Al-Sha'ab stadium hosted the 5th Arabian Gulf Cup, where it was one of the best hosts in the history of the Arabian Gulf Cup. The past Iraqi President Ahmed Hassan al-Bakr was represented by Izzat Ibrahim al-Douri in the opening ceremony on 23 March 1979. The opening ceremony was organized and well planned. The first match, after the opening ceremony, was between the hosts, Iraq and Bahrain that ended in a 4–0 win for Iraq. This tournament ended with the hosts as the champions, breaking the streak of Kuwait in winning the Gulf Cup for 4 consecutive tournaments, from 1972 to 1979.

===1982 Arab Club Champions Cup final===
Al-Sha'ab stadium hosted both legs of the final of the first ever Arab Club Champions Cup in 1982, where Iraqi club Al Shorta SC were the champions after beating Lebanese club Nejmeh SC in the first leg of the final 2–0 and drew with them in the second leg 2–2. Al Shorta were awarded in the stadium, being one of the two Iraqi teams who ever won the Arab Club Champions Cup competition. The other team was Al-Rasheed.
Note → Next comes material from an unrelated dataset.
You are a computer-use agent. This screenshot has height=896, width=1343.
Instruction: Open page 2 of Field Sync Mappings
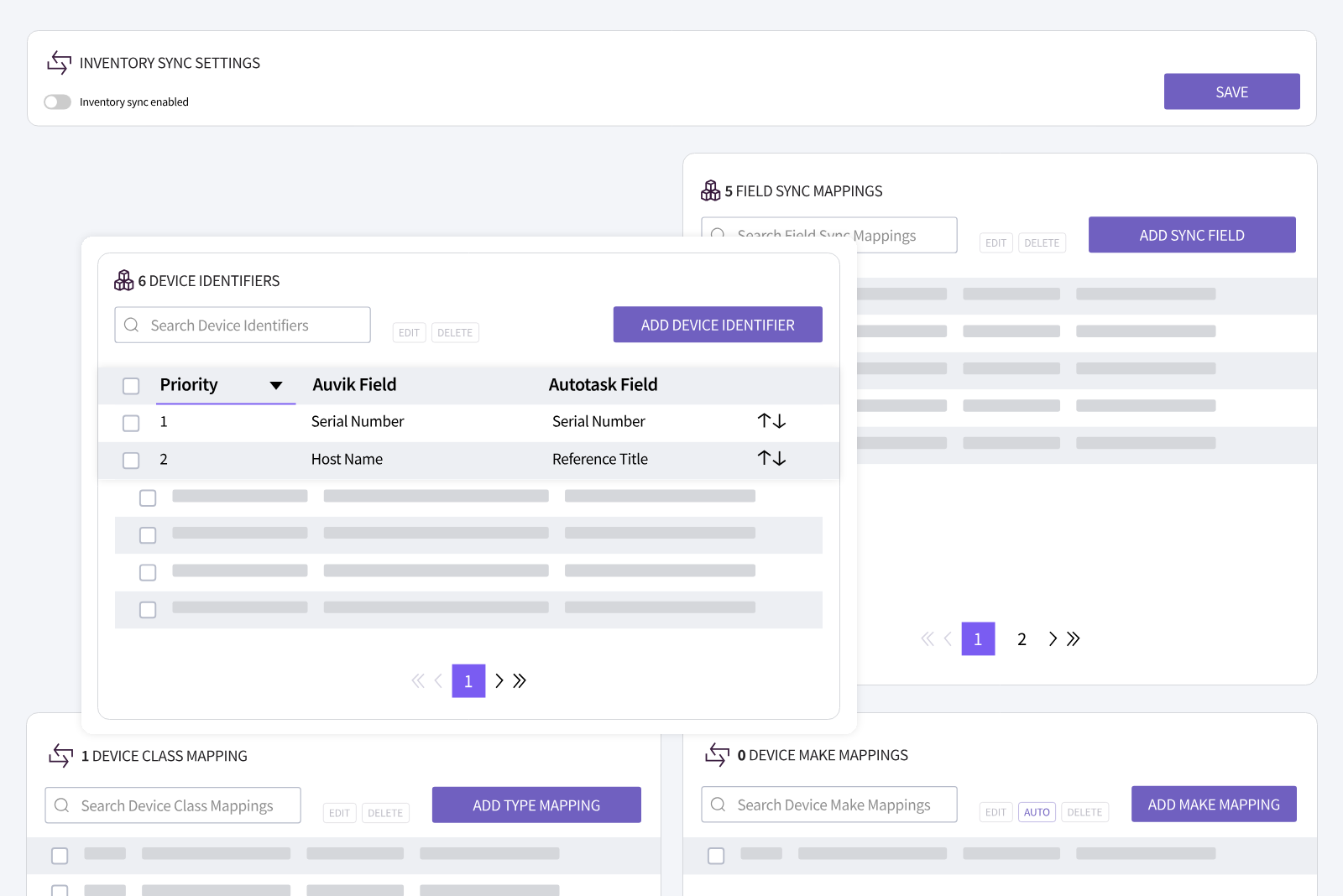[x=1022, y=639]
===1985 Arab Club Champions Cup===
Al-Sha'ab hosted the third tournament of the Arab Club Champions Cup in 1985, where Al-Rasheed became the champions, after they ended in top of the league in the final stage at 4 points. They beat Nejmeh SC, on 5 December 1985, with a big 6–1 win. On 9 December, they beat Algerian club USM El Harrach with a 2–1 result. Al-Rasheed also won 1986 Arab Club Champions Cup and the 1987 one.

==Important matches==

===31 March 1980 – Kuwait===
Al-Sha'ab stadium hosted the matches of Group 1 for the 1980 Asian Olympic Qualifying Tournaments, where Round 1 ended with Iraq in the top of the league and Kuwait in 2nd place. In the playoff match between Iraq and Kuwait, 65,000 spectators arrived at the stadium. Iraq ended the first half with the score being 2–0. The goals were scored by Nizar Ashraf at the 6th and 44th minutes. In the second half, the Kuwaitis had an uprising, scoring three goals in 13 minutes. The goals were from Jasem Yaqoub at the 69th minute, Nassir Al-Ghanim at the 79th minute and Yaqoub again in the 82nd minute, qualifying Kuwait into the 1980 Summer Olympics. However, Iraq still qualified to the Olympics after Malaysia withdrew.

===February 1986 – Denmark League XI===
After FIFA lifted the ban from Iraqi soil, because of the Iran–Iraq War, the Iraqi Football Association sent an invitation to the Dansk Boldspil-Union for a friendly in Baghdad and in Al-Sha'ab stadium. The DBU sent the Denmark League XI national football team to play against Iraq in two matches regarded by FIFA and IFA as A internationals, but it was not regarded as such by the DBU. The first match was on 1 February, where the Danish team was on top of its game, unlike the Iraqi team, which had many gaps and mistakes, resulting in an early goal in the 6th minute from Claus Nielsen and another one in the 33rd minute from Jan Bartram. In the second match, Iraq dominated the whole match, scoring a goal from Hussein Saeed just before halftime from a penalty and another one from Natiq Hashim Abidoun in the 63rd minute.

===10 February 1989 – Qatar===
Al-Sha'ab stadium hosted the home match of Iraq against Qatar in the 1990 FIFA World Cup qualification (AFC), where Iraq needed to win because they were only one point away from first placed Qatar. Iraq and Qatar started the match with rain showering on its ground. In the first half, Iraq were the better side, but because of the slippery ground, the Iraqi defense made some mistakes resulting in a goal for Qatar from Saleh Al-Muhaza in the 18th minute. Ahmed Radhi equalized the score from a header in the 31st minute. In the second half, Iraq controlled the match completely with Qatar wasting time in hope for a draw. But, from counter-attack led by Radhi and Hussein Saeed, Saeed scored his last goal with Iraq, being the most goals scorer for Iraq at 78 goals. In the 85th minute, Qatar equalized the score, after the Iraqi audience at Al-Shaab Stadium were sure of their national team claiming the win, by Adel Khamis. The match ended in a 2–2 draw, which qualified Qatar to the next round of the qualifications. After this match, the Iraqi golden team of the 80s ended with the retiring of Khalil Allawi, Ali Hussein Shihab, Basil Gorgis, Ghanim Oraibi, Ahmad Jassim and Hussein Saeed.